There is still hope for teachers who find that an alarming prospect. They may be lucky enough to work in one of the academies to which The TES has discovered this does not apply.

Failing that, teachers may take comfort in the way government policies can mysteriously evolve from how they were originally portrayed into something completely different.

Take the school report card, another government proposal first revealed in The TES. Originally billed as a serious alternative to league tables, it was confirmed this week that it will be no such thing.

Mr Balls said: “There are some people in the education world who would like me to abolish league tables. I am not going to do that. Even if I wanted, I couldn’t - the information is publicly available.”

He also said he had chosen to ignore the views of 57 per cent of respondents to government consultation who opposed the overall scores or ratings of schools on report cards to allow the media to “rank schools in order to make comparisons”.

“I don’t think a fair and easy ranking can be done without a single grade,” he said.

But it seems highly unlikely that newspapers will want to give up existing tables that rank schools according to the exact percentage of pupils achieving certain exam results, when the alternative is report card grades where all schools can only be marked A, B, C or D.

The paper says the Government wants to move to a position where the relationship between the DCSF and local authorities mirrors what it wants to see between authorities and schools.

This is slightly ambiguous as local councils have been asked to be light- touch “enablers” when it comes to schools but also to get tough when schools under-perform.

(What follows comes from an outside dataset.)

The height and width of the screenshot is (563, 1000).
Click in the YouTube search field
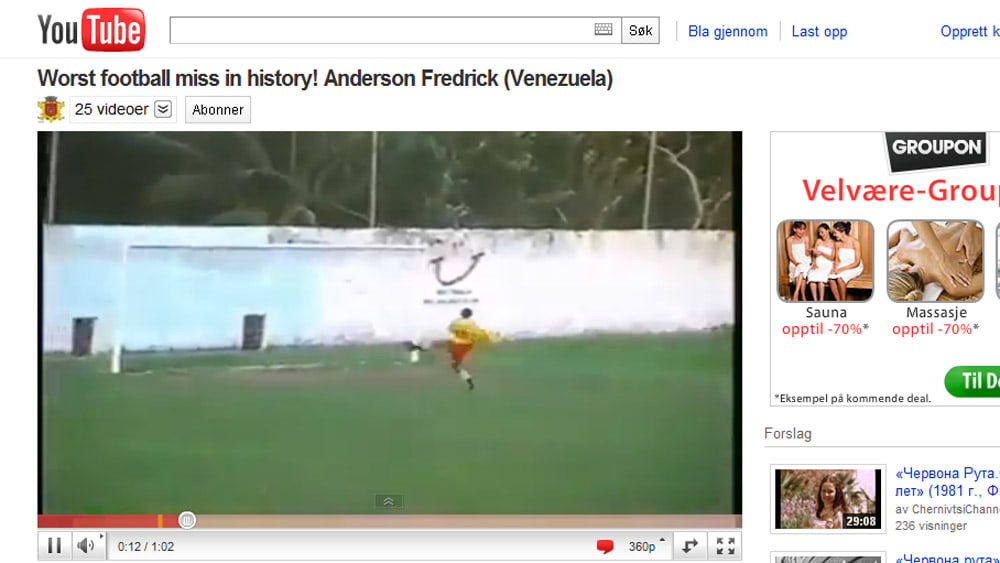pyautogui.click(x=381, y=31)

Given that Mr Balls chose the day of the white paper launch to announce he was intervening in Milton Keynes council, with the possibility of action in Leicester, Blackpool and Gloucestershire, it is safe to say he means the latter.

Main points

  • All teachers and heads will need a “licence to teach” based on recent practice and professional development, to be renewed every five years
  • New legally enforceable parent and pupil guarantees that could see schools face judicial review if they fail to provide measures such as catch-up tuition, five hours of sport a week and a fair admissions code
  • End of national strategies and centralised prescription of teaching methods and oversight of literacy and numeracy hours in primary schools
  • Strengthened home-school agreements. Heads able to apply for parenting orders against those who don’t comply. Possible pound;1,000 fines if orders are broken
  • Chains of schools run by “accredited schools groups” to be encouraged, with pound;20m fund to help them build capacity
  • Progress checks during Year 7, based on teacher assessment, for pupils who have fallen behind
  • Bigger role for school improvement partners
  • Proposals for overhaul of deprivation funding system due next year
  • School report cards to grade schools on factors including pupil progress, attainment and wellbeing and parental and pupil perceptions of the school.